Moons of Uranus
Uranus has 13 rings and 27 moons, but we could continue to find more! Major moons:
Miranda – The innermost and smallest of Uranus’s five major moons has a diameter of just 472km (290 miles).
Ariel – The fourth-largest moon, Ariel also has the third-greatest mass. Voyager 2 imaged about 35 per cent of its surface.
Umbriel – Umbriel has the darkest surface of the Uranian moons, and is one of the most heavily cratered.
Titania – Titania is the eighth-largest moon in the Solar System with a diameter of around 1,580km (980 miles).
Oberon – Oberon is the outermost of the five major moons and is partially outside of Uranus’s magnetosphere.
Discovering the Uranian ring system was a real surprise for astronomers. Since the planet is on its side, we have the opportunity to view the rings in a completely different way than we have for the rings of Jupiter and Saturn. Most of the rings were identified in 1977, with Voyager 2 and later the Hubble Telescope bringing the total to its current number of 13. Many of these rings are not quite in the plane of Uranus’s equator, and most of them are not exactly circular.

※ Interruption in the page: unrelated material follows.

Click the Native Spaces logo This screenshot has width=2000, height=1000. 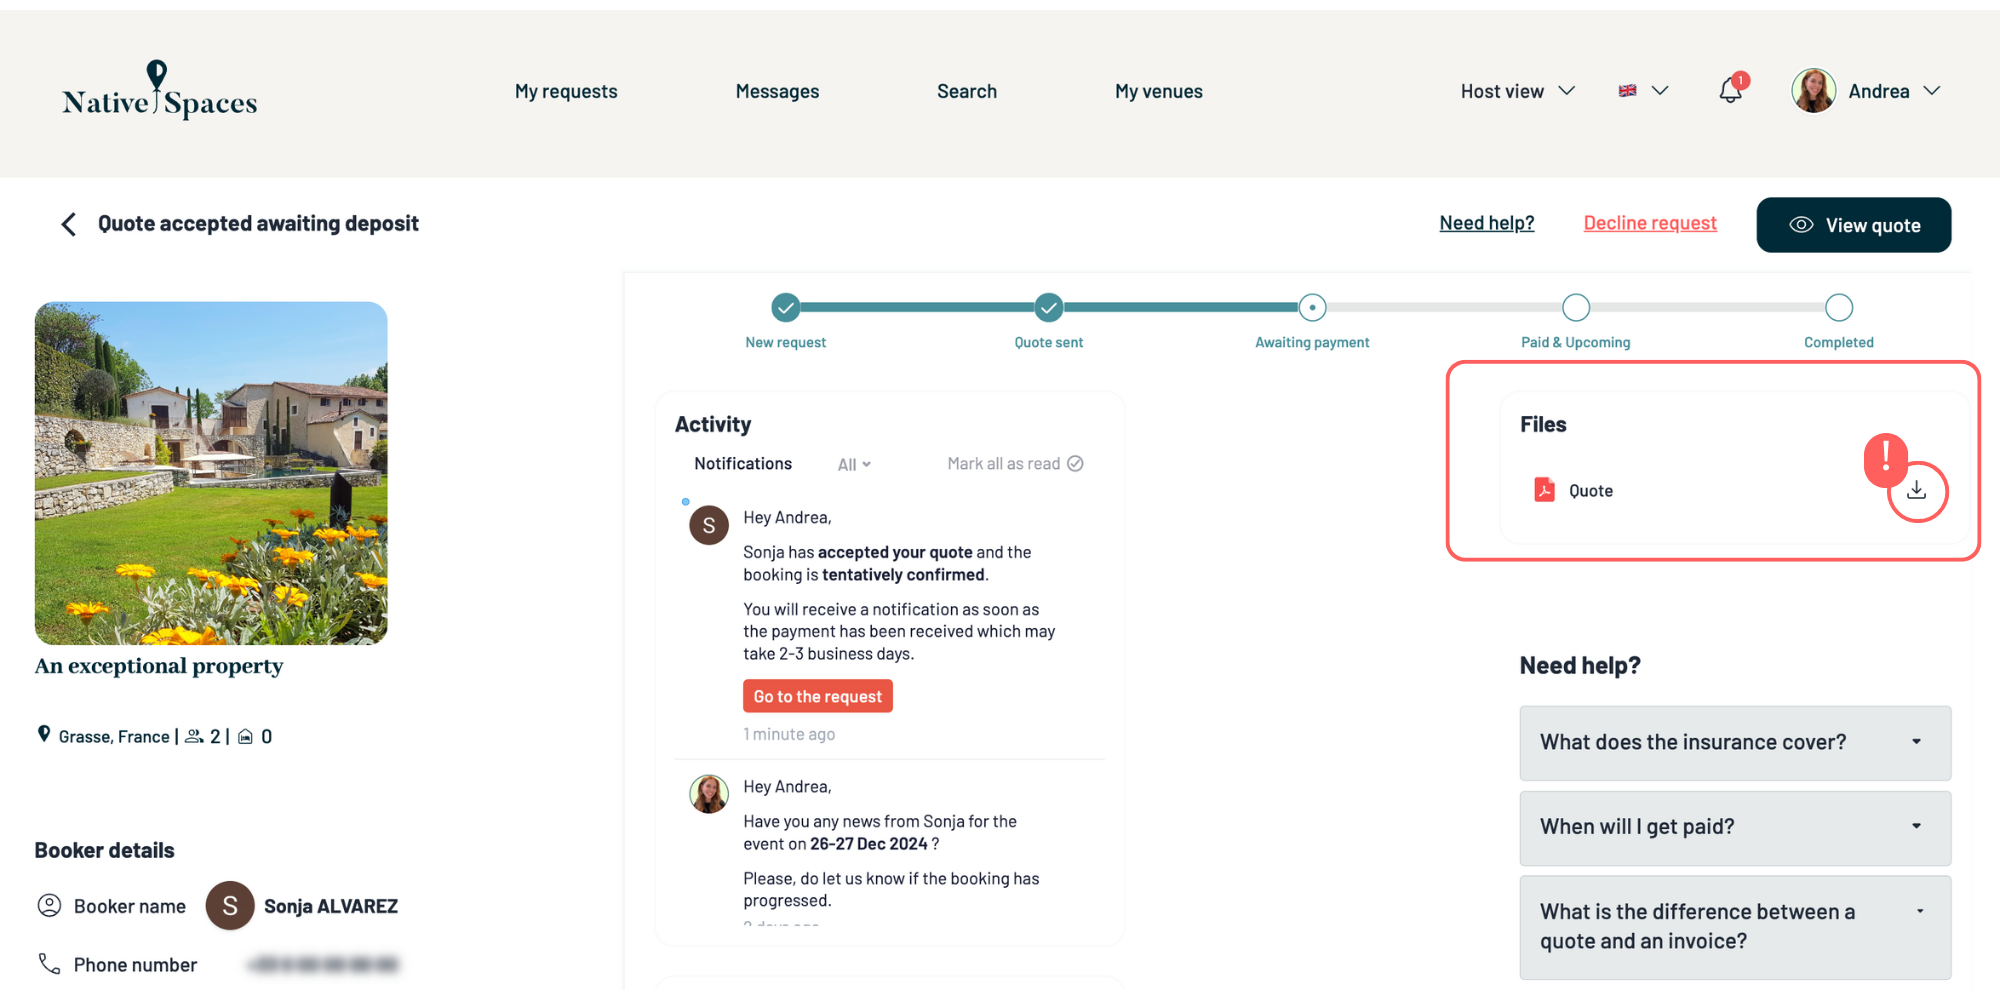pyautogui.click(x=159, y=91)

Unlike the rings of Jupiter, most of Uranus’s rings comprise mostly microscopic particles of water ice and an unknown material – not dust. And in comparison to Saturn’s rings, Uranus’s rings are very dark. The brightness seems to vary depending on the angle of the ring.

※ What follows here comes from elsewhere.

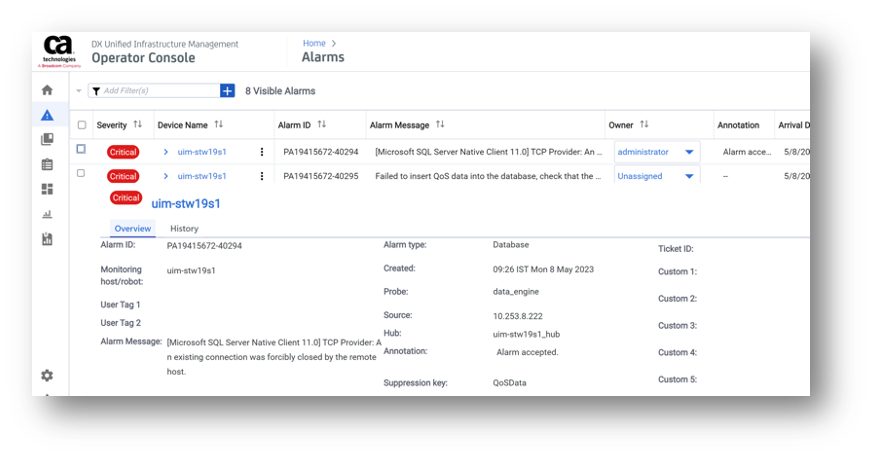Image resolution: width=872 pixels, height=458 pixels.
Task: Open the Owner dropdown showing administrator
Action: 656,152
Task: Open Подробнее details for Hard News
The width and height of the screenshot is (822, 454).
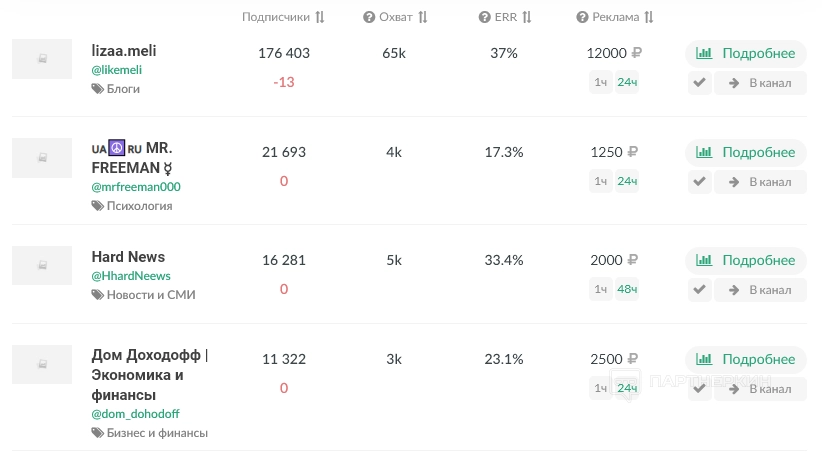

Usually the Uranian rings are classified into three different groups. The nine main ones are very narrow -6, 5, 4, Alpha, Beta, Eta, Gamma, Delta and Epsilon. The two dustier rings are in their own group: Zeta (1986U2R) and Lambda. The two outer rings are Nu and Mu. The brightest and densest ring of the whole system is Epsilon. It is also the most eccentric, with a thickness that varies from 19.7 kilometres (12 miles) to 96.4 kilometres (59 miles). All of the rings seem to be very young in comparison to the planet. This means that they must be replenished by things like collisions of larger particles, moons or meteorites. The Epsilon ring has shepherd satellites – two moons, Cordelia and Ophelia – that confine it and define its inner and outer edges. But how do the rings without shepherd satellites maintain their shape and not spread out? This could mean that there are more moons we haven’t seen.

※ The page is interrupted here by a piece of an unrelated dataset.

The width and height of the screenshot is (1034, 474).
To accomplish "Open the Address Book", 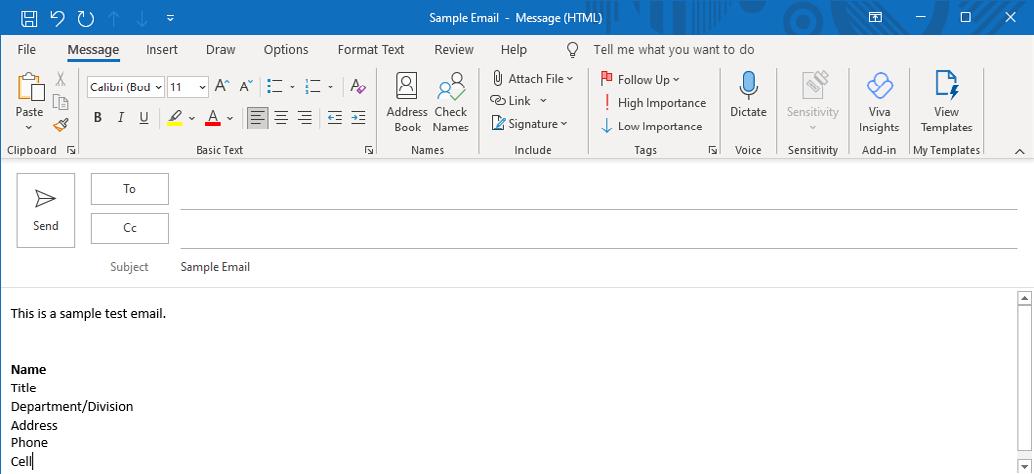I will pyautogui.click(x=407, y=102).
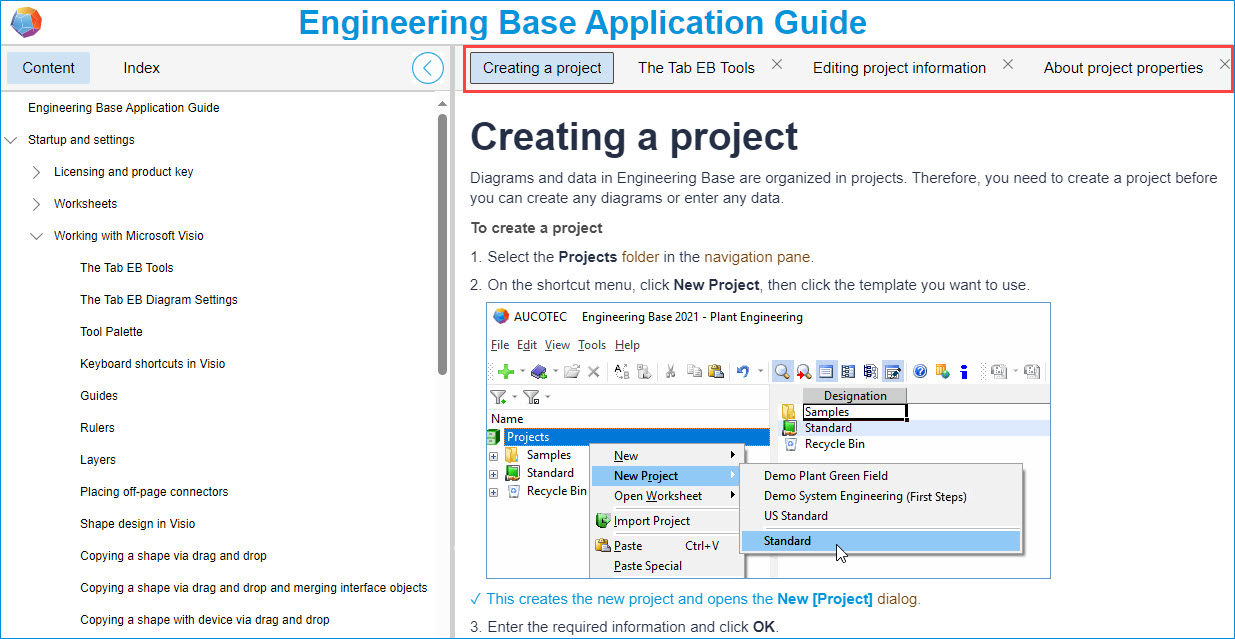
Task: Switch to the Index tab
Action: coord(141,68)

All 27 of Uranus’s moons are named after characters from the writings of either Alexander Pope or William Shakespeare. The first ones to be discovered were Titania and Oberon, seen by William Herschel in 1787. The most recent discoveries, such as Cupid and Francisco, were made using the Hubble Space Telescope in 2003. Despite their number, the moons aren’t very massive – the mass of the five major moons combined is less than half of the mass of Triton, Neptune’s largest moon. These major moons are Miranda, Ariel, Umbriel, Titania and Oberon. The largest of these is Titania, with a radius of 789 kilometres (490 miles). All of the major moons have planetary mass and hydrostatic equilibrium – meaning that they have enough gravity to keep them spherical. If they were in orbit around the Sun instead of Uranus, they would probably be considered dwarf planets. Except for Miranda, which is primarily ice, the major moons seem to be equally rock and ice. The largest ones might even have differentiated interiors, with cores and mantles. They’re mostly heavily cratered from impacts with meteors and other objects. And, except for Umbriel, they all show signs of geological activity.
Inside Miranda’s orbit lie 13 inner moons, each of which are associated with one of the rings. We know very little about most of these moons -only Puck was imaged by Voyager 2. It’s the largest at 162 kilometres (100 miles) in diameter. These small moons are generally dark coloured and are highly perturbed by each other, with unstable orbits.
The nine irregular moons orbit very far away from Uranus compared to the other moons, and were probably captured by Uranus’s gravitational pull soon after the planet formed. They have eccentric orbits and all but one, Margaret, are retrograde (meaning they orbit in the opposite direction of the planet). The largest at about 150 kilometres (93 miles) in diameter is Sycorax. There are likely to be even more irregular moons that we haven’t yet discovered.
The orbits of the moons
2. Mab – Although photographed by Voyager, Mab’s existence was not confirmed until 2003. Its size is unconfirmed, but we know that it is highly perturbed by the orbits of neighbouring moons.
3. Puck – Puck is the largest inner moon of Uranus, and lies between the rings and Miranda, the first of the larger moons.
4. Cupid – Discovered in 2003, Cupid is the smallest of the inner moons at just 18 kilometres (11.2 miles) in diameter.
5. Portia – The second-largest inner moon, Portia heads a group of moons with similar orbits. It has a diameter of about 140 kilometres (87 miles).
6. Juliet, Desdemona and Cressida – Little is known about these small neighbouring moons, but their chaotic orbits may result in collisions within 100 million years.
7. Ophelia and Cordelia – These innermost known moons serve as shepherd satellites – defining the inner and outer edges of Uranus’s Epsilon ring.